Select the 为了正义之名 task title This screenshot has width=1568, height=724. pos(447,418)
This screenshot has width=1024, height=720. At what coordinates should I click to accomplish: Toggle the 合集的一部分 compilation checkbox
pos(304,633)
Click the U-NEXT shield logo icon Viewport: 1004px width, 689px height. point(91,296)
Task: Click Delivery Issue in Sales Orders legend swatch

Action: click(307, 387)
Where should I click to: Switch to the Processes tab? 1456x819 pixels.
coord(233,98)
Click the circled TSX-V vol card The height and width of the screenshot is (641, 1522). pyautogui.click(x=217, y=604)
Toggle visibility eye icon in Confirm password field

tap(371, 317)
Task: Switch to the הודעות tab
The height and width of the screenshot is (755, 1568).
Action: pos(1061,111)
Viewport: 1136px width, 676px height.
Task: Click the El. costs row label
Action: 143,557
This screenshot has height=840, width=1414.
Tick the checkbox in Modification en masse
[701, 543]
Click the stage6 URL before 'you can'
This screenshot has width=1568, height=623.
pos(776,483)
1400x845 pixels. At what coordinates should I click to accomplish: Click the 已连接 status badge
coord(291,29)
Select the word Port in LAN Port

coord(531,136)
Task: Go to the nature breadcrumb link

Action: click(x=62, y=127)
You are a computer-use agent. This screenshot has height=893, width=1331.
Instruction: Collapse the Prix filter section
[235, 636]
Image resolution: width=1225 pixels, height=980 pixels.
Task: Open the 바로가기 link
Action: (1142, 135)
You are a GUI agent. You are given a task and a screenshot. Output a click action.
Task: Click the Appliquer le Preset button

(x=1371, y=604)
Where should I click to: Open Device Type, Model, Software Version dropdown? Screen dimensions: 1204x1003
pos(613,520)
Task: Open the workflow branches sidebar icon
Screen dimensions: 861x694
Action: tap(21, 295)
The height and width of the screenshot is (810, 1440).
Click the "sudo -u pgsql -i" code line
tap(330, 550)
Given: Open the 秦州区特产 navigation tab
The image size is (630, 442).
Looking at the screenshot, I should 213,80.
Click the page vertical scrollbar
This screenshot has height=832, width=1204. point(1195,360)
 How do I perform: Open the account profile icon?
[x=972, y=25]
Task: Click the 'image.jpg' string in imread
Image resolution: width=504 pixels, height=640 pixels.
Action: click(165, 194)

**Stated problem:** Convert the rows above into a JSON list of strings, one string per line, leaving out blank lines.

**Exercise response:**
[
  "Select the 为了正义之名 task title This screenshot has width=1568, height=724. pos(447,418)",
  "This screenshot has width=1024, height=720. At what coordinates should I click to accomplish: Toggle the 合集的一部分 compilation checkbox",
  "pos(304,633)",
  "Click the U-NEXT shield logo icon Viewport: 1004px width, 689px height. point(91,296)",
  "Task: Click Delivery Issue in Sales Orders legend swatch",
  "Action: click(307, 387)",
  "Where should I click to: Switch to the Processes tab? 1456x819 pixels.",
  "coord(233,98)",
  "Click the circled TSX-V vol card The height and width of the screenshot is (641, 1522). pyautogui.click(x=217, y=604)",
  "Toggle visibility eye icon in Confirm password field",
  "tap(371, 317)",
  "Task: Switch to the הודעות tab",
  "The height and width of the screenshot is (755, 1568).",
  "Action: pos(1061,111)",
  "Viewport: 1136px width, 676px height.",
  "Task: Click the El. costs row label",
  "Action: 143,557",
  "This screenshot has height=840, width=1414.",
  "Tick the checkbox in Modification en masse",
  "[701, 543]",
  "Click the stage6 URL before 'you can'",
  "This screenshot has width=1568, height=623.",
  "pos(776,483)",
  "1400x845 pixels. At what coordinates should I click to accomplish: Click the 已连接 status badge",
  "coord(291,29)",
  "Select the word Port in LAN Port",
  "coord(531,136)",
  "Task: Go to the nature breadcrumb link",
  "Action: click(x=62, y=127)",
  "You are a computer-use agent. This screenshot has height=893, width=1331.",
  "Instruction: Collapse the Prix filter section",
  "[235, 636]",
  "Image resolution: width=1225 pixels, height=980 pixels.",
  "Task: Open the 바로가기 link",
  "Action: (1142, 135)",
  "You are a GUI agent. You are given a task and a screenshot. Output a click action.",
  "Task: Click the Appliquer le Preset button",
  "(x=1371, y=604)",
  "Where should I click to: Open Device Type, Model, Software Version dropdown? Screen dimensions: 1204x1003",
  "pos(613,520)",
  "Task: Open the workflow branches sidebar icon",
  "Screen dimensions: 861x694",
  "Action: tap(21, 295)",
  "The height and width of the screenshot is (810, 1440).",
  "Click the \"sudo -u pgsql -i\" code line",
  "tap(330, 550)",
  "Given: Open the 秦州区特产 navigation tab",
  "The image size is (630, 442).",
  "Looking at the screenshot, I should 213,80.",
  "Click the page vertical scrollbar",
  "This screenshot has height=832, width=1204. point(1195,360)",
  " How do I perform: Open the account profile icon?",
  "[x=972, y=25]",
  "Task: Click the 'image.jpg' string in imread",
  "Image resolution: width=504 pixels, height=640 pixels.",
  "Action: click(165, 194)"
]